Para a advogada Tainã Góis, co-fundadora da Rede Feminista de Juristas (DeFEMde) e integrante da Comissão de Direitos Humanos da OAB e do Conselho Municipal de Políticas para Mulheres de São Paulo, todo esse contexto de violência contra a mulher expõe “que não seria o fim do isolamento que resolveria essa questão”, como chegou a sugerir o presidente Jair Bolsonaro, que tenta minimizar a gravidade da pandemia para ir contra a quarentena.

Desenhando medidas 

“A gente sabe que a violência doméstica é epidêmica com ou sem isolamento, com ou sem coronavírus. Seriam fundamentais políticas de garantia de renda e o fortalecimento de equipamentos de recebimento de denúncias, guarda comunitária. Todos esses equipamentos são necessários, não o fim do isolamento”, ressalta Tainã.

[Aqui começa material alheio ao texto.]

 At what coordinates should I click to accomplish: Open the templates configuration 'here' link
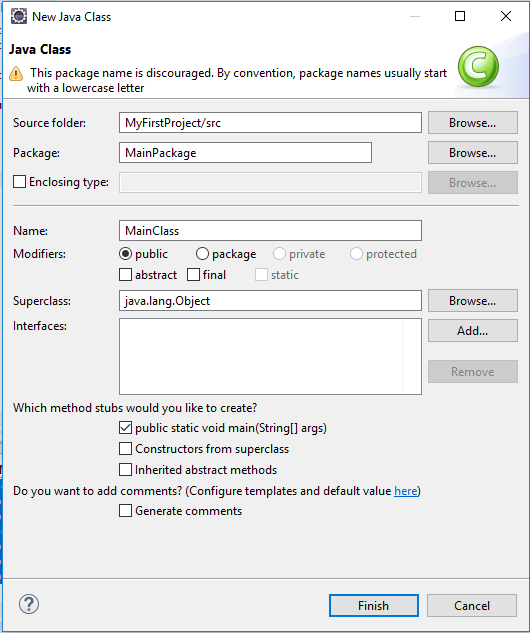pos(406,491)
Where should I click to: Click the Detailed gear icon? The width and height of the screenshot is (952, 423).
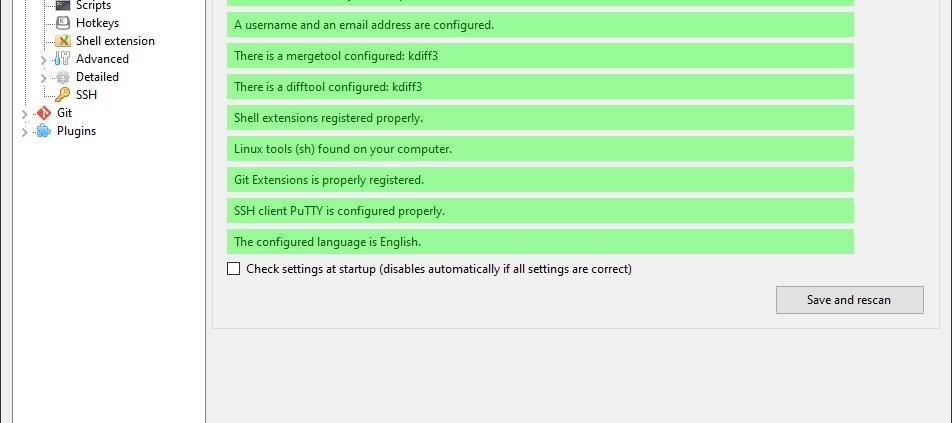63,77
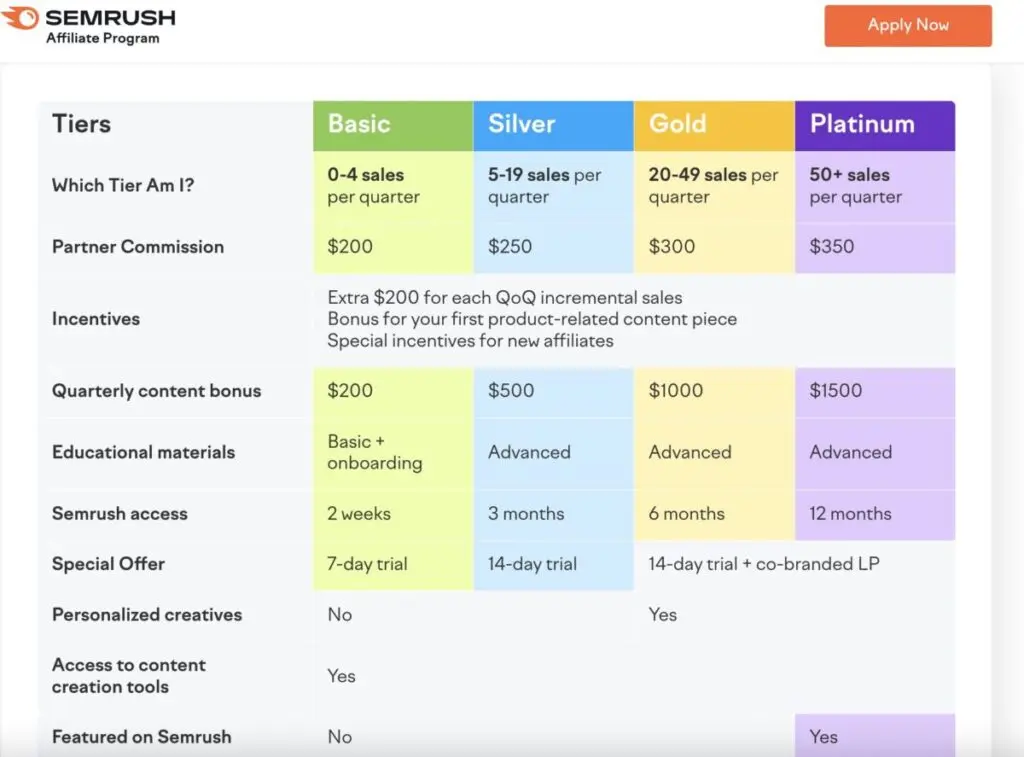This screenshot has width=1024, height=757.
Task: Click the "Extra $200 for each QoQ" incentive line
Action: (x=505, y=298)
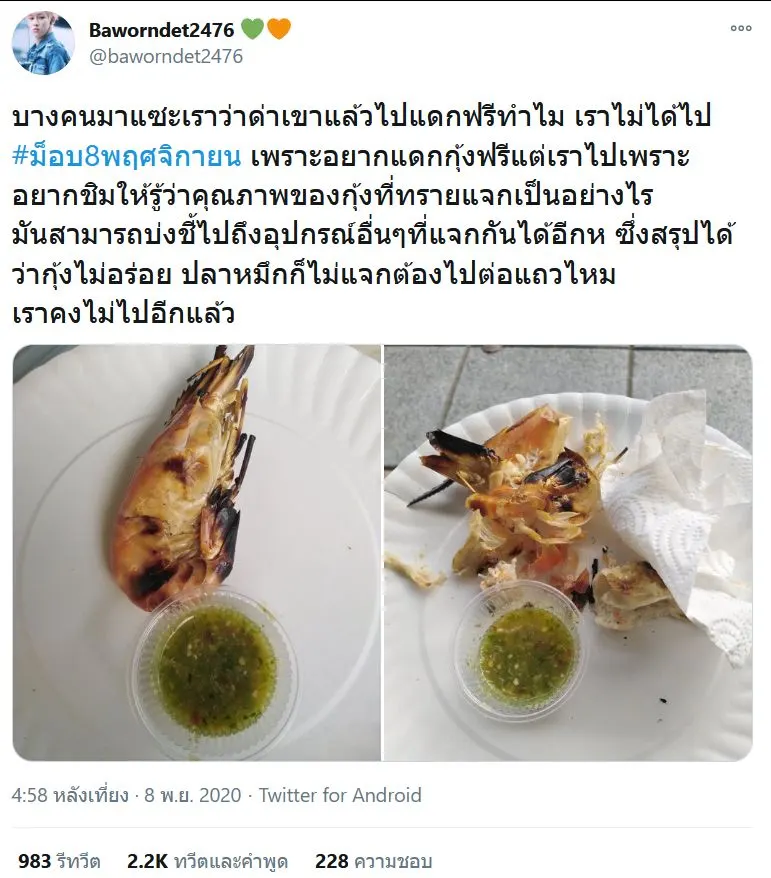
Task: Open the Baworndet2476 display name
Action: 161,30
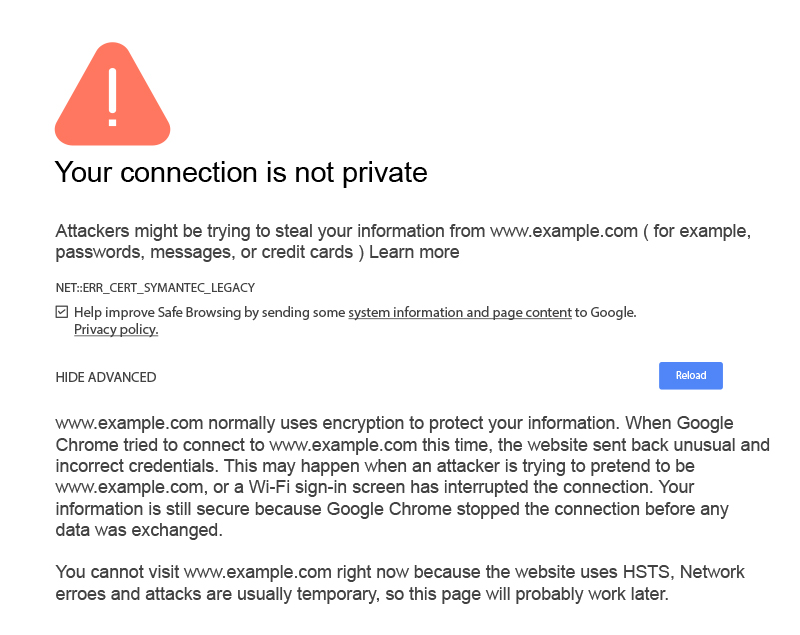Click the encryption explanation paragraph
The image size is (800, 635).
click(400, 476)
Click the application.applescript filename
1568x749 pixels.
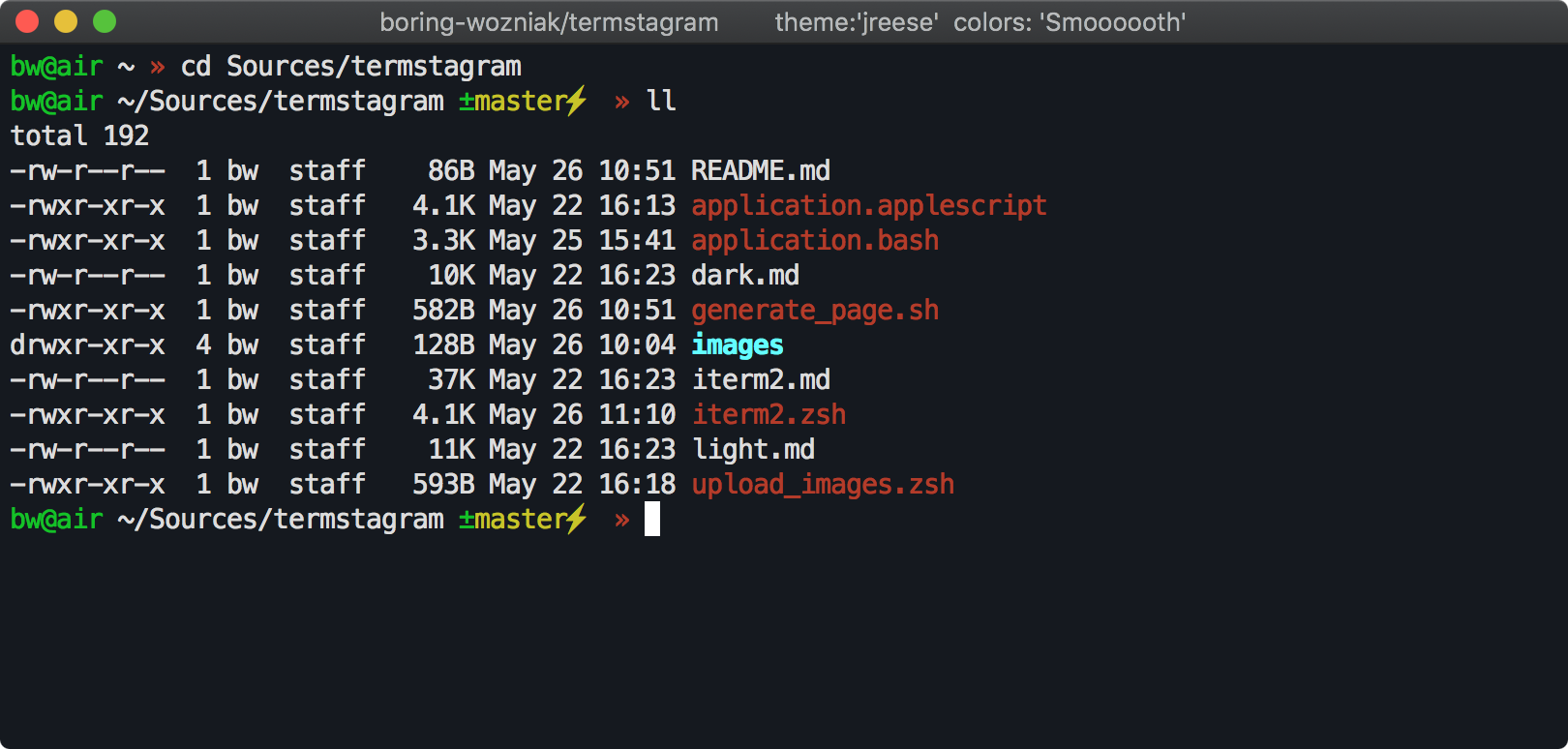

Como conselheira, a advogada relata que já sente em seu dia a dia, a partir das denúncias que recebe, os impactos da violência sobre as mulheres, mas também sobre as crianças, outro grupo que vem recebendo denúncias de agressões. A preocupação, porém, é também com a capacidade da própria rede de equipamentos públicos de saúde, assistência social e de acolhimento, que nos últimos anos sofrem com um “desmonte neoliberal”.

A falta de investimento público já havia sido apresentada no ano passado pela professora Ana Flávia Pires d’Oliveira, quando, em entrevista à RBA , contou sobre seu trabalho, nos últimos 15 anos, atendendo mulheres vítimas da violência no ambulatório do Centro de Saúde Escola do Butantã, Conflitos Familiares Difíceis (Confad), e percebeu que tanto a rede informal da família, amigos, trabalho e as formais, de saúde, delegacias da mulher, centro de referências, falhavam em atendê-las, dando origem à pesquisa Atenção primária à saúde e o cuidado integral em violência doméstica de gênero: estudo sobre a rota crítica das mulheres e crianças e redes intersetoriais. 

Diante da pandemia, nesse caso, a rota, que já era crítica, pioru. Tainã concorda. “Toda a cadeia de serviço social fica prejudicada e a resposta agora (na crise) é sempre a mesma, fortalecer esses equipamentos, fortalecer a assistência social, os serviços públicos, e não as medidas penais. A gente tem uma pesquisa que vê quantas medidas penais foram tomadas, mas eu queria saber como é que está a demanda para o equipamento público, sabe?”.